Once-daily darunavir/ritonavir at a dose of 800/100 mg kept darunavir trough concentrations in the safe zone for at least 48 hours among all 7 healthy volunteers who took that dose in a London study [1]. The same dose worked well in the previously reported ARTEMIS trial, which compared darunavir/ritonavir with once- or twice-daily lopinavir/ritonavir in antiretroviral-naive people [2].
 
Marta Boffito and colleagues at Chelsea and Westminster Hospital recruited 40 volunteers, 34 of them men and 39 of them Caucasian, and assigned them to one of five darunavir/ritonavir doses: 400/100 mg once daily, 800/100 mg once daily, 1200/100 mg once daily, 400/100 mg twice daily, and 800/100 mg once daily. Median age in the five groups ranged from 35 to 44 years. Everyone took both darunavir and ritonavir for 7 days then stopped the darunavir and continued ritonavir for 4 more days.
 
For all doses the average darunavir trough on treatment day 7 stood above 55 ng/mL, which is the 50% effective concentration of darunavir against nonresistant virus, corrected for protease inhibitor binding to proteins. Darunavir troughs stayed above 55 ng/mL for at least 48 hours after the last dose in all 7 people taking 800/100 mg once daily. Median steady-state darunavir concentration with this dose remained above this threshold for 72 hours after dosing:
 
· 24 hours after dosing: 1360 ng/mL (range 563 to 1660 ng/mL)
· 36 hours after dosing: 580 ng/mL (range 233 to 850 ng/mL)
· 48 hours after dosing: 181 ng/mL (range 125 to 673 ng/mL)

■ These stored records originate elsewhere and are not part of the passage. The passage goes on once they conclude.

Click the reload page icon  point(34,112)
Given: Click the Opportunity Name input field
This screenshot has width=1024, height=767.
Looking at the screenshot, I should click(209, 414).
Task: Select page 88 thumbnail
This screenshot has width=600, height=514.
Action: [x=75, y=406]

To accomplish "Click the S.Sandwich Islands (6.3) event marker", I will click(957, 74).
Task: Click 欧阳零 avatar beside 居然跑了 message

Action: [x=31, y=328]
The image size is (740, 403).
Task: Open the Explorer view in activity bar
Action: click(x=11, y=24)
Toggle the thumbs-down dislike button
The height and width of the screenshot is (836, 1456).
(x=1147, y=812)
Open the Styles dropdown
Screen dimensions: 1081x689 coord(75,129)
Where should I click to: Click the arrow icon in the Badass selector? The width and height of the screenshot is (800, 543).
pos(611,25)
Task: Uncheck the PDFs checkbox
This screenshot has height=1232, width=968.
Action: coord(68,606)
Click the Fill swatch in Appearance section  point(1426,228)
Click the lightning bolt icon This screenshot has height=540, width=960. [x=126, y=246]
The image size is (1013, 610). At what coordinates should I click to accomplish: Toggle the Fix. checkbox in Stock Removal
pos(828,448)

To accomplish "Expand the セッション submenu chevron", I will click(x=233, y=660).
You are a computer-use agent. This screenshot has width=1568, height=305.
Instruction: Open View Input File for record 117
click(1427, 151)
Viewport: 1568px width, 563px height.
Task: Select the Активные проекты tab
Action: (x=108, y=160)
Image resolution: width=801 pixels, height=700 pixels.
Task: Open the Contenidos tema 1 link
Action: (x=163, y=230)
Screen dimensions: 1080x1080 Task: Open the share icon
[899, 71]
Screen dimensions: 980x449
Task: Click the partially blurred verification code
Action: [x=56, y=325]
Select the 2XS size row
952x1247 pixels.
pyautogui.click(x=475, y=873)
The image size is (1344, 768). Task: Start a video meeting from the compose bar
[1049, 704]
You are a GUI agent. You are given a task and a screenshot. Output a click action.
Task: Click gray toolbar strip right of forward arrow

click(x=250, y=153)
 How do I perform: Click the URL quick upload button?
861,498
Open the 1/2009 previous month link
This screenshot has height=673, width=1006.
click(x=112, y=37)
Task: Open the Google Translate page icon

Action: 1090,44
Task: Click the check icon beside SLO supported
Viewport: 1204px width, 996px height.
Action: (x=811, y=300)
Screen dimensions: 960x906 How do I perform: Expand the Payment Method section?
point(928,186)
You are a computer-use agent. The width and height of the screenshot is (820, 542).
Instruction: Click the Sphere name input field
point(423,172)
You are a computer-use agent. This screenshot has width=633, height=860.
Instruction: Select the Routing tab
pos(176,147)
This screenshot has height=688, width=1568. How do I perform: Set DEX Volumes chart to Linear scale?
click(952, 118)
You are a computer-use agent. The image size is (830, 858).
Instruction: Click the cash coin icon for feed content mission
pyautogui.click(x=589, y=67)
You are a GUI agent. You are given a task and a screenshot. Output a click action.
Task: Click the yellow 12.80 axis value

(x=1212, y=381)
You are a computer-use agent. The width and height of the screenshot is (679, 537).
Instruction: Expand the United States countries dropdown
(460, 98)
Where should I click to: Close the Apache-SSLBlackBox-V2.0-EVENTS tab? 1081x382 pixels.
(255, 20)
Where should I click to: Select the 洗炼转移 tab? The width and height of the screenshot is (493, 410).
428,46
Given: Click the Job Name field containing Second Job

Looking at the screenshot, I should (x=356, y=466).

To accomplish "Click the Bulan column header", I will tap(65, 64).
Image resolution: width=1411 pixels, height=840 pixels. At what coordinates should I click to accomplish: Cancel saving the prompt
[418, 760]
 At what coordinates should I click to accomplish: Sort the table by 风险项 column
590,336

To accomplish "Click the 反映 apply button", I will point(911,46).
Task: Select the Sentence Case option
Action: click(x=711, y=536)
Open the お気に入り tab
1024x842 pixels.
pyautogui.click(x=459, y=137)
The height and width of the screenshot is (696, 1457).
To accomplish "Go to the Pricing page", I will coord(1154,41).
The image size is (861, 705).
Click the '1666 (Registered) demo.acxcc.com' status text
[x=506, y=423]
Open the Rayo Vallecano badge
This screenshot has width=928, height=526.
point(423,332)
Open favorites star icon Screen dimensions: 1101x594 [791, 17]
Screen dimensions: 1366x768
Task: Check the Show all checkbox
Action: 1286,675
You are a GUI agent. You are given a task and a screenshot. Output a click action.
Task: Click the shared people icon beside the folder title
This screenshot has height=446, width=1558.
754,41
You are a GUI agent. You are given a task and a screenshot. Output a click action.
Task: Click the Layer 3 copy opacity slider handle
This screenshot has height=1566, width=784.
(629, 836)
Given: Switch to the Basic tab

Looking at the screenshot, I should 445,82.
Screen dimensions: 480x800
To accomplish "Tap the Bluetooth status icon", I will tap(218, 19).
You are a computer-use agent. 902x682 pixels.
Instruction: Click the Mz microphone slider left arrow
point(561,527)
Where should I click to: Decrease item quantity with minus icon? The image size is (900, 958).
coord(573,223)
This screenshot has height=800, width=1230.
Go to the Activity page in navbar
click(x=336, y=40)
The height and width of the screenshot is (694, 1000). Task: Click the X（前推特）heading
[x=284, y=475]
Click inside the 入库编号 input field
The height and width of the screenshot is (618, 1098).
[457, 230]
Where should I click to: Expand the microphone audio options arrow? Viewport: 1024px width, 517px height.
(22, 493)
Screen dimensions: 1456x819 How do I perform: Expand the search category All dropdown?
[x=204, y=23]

· 72 hours after dosing: 60 ng/mL (range 27 to 227 ng/mL)
 
Seven of 40 volunteers (18%) had a grade 2 cholesterol gain while taking darunavir/ritonavir, and 1 of 40 (3%) had a grade 3 cholesterol jump. One person taking 400/100 mg once daily had a grade 3 lipase elevation on day 7 and withdrew from the study on day 12. This person had a grade 1 lipase elevation when screened for the trial.
 
ARTEMIS researchers randomized 689 antiretroviral-naive people to 800/100 mg of darunavir/ritonavir once daily or to lopinavir/ritonavir, which physicians could prescribe at 400/100 mg twice daily or 800/200 mg once daily [2]. Everyone also took tenofovir/emtricitabine once daily. After 48 weeks a time-to-loss-of-virologic-response analysis determined that 84% taking darunavir and 78% taking lopinavir had a viral load below 50 copies--a result meaning once-daily darunavir is "not noninferior" to either once- or twice-daily lopinavir.
 
(Many complete slide sets and posters from this workshop will be available at www.hivpresentation.com shortly after the meeting ends.)
 
References
1. Boffito M, Moyle G, Hill A, et al. The pharmacokinetic profile of darunavir with low-dose ritonavir (DRV/r) in various multiple-dose regimens over 120 hours. 9th International Workshop on Clinical Pharmacology of HIV Therapy. April 7-9, 2008. New Orleans. Abstract P31.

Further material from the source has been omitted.